DOCUMENT EXCERPT —

# one ring to rule them all



## syongstar (Apr 25, 2003)

Let me know what you think of this;

http://www.geocities.com/songanie/ring.html


----------



## Idril (Apr 25, 2003)

hehe ha ha hehe ha ha hehe That's brilliant! I really liked that.


----------



## 33Peregrin (May 15, 2003)

That was really funny! I sent it to everyone I know.


----------



## Lady Aragorn (May 15, 2003)

that was great, and i don't like bush, so it was even better! 

Bush is Sauron, save the Shire!


----------



## Gandalf White (May 15, 2003)

Bush is Sauron, save the Shire! Lol! I've seen that before, but it's still funny!  




> _Originally posted by Lady Aragorn _
> *that was great, and i don't like bush, so it was even better!*




Just to let you know, there is a Guild of Politics where you can express statements like these. Or if you want, even more contradictory!   

If you dislike Bush, how would it be great if he had the One Ring? Just a thought.....


----------



## syongstar (May 16, 2003)

*laugh although it's not funny,but scary*

I made that website to help me deal with the war in Iraq and the nuclear threat from Korea.............


----------



## BlackCaptain (May 24, 2003)

Haha... Even though I've seen that pic hundreds of times it's still hilarious


----------



## grendel (Feb 23, 2004)

*The Real Lord of the Rings?..*

Don't want to start any political fights here... but I thought this was riotous!


----------



## Niniel (Feb 24, 2004)

That is old....(see this thread http://www.thetolkienforum.com/showthread.php?t=11422&highlight=bush+ring). But it's still funny.


----------

RECORDED DATA —
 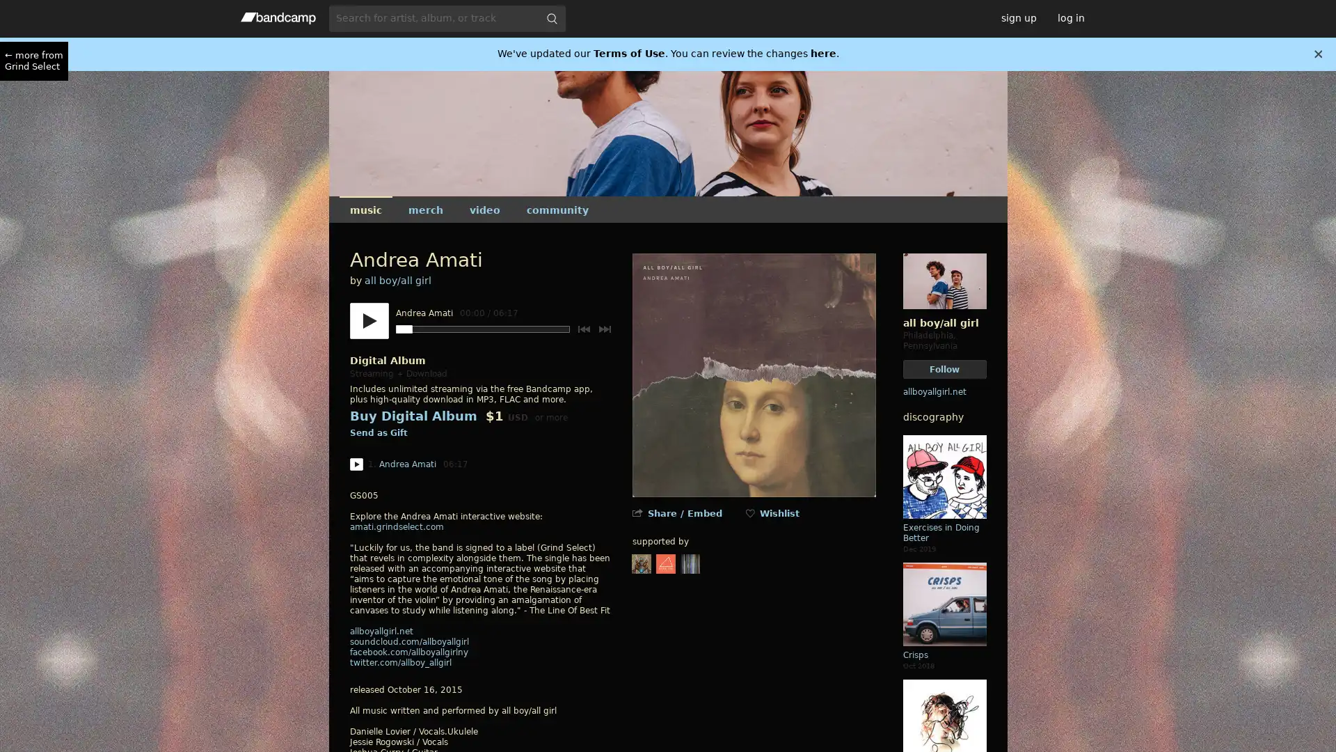 What do you see at coordinates (378, 433) in the screenshot?
I see `Send as Gift` at bounding box center [378, 433].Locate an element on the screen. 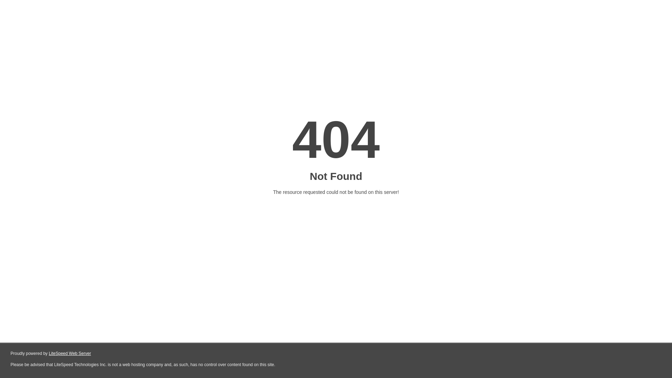  'LiteSpeed Web Server' is located at coordinates (70, 353).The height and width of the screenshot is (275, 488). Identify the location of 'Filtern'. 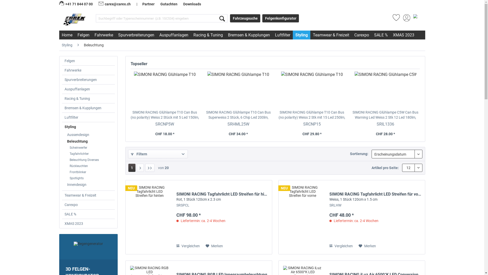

PROBLEM SET —
**a)** Duplicate the forum thread's text, everything from "## syongstar (May" down to "(May 24, 2003)".
**b)** Answer these about the forum thread:
(i) On what date did Idril post?
(ii) What did syongstar make the website to help deal with?
(iii) Where does Gandalf White say statements like Lady Aragorn's can be expressed?
**c)** List every username that posts in the forum thread, counting each only once.
The material placed after the forum thread comes from a separate source.

TASK-BY-TASK ANSWERS —
**a)**
## syongstar (May 16, 2003)

*laugh although it's not funny,but scary*

I made that website to help me deal with the war in Iraq and the nuclear threat from Korea.............


----------



## BlackCaptain (May 24, 2003)

**b)**
(i) Apr 25, 2003
(ii) The war in Iraq and the nuclear threat from Korea
(iii) A Guild of Politics

**c)** syongstar, Idril, 33Peregrin, Lady Aragorn, Gandalf White, BlackCaptain, grendel, Niniel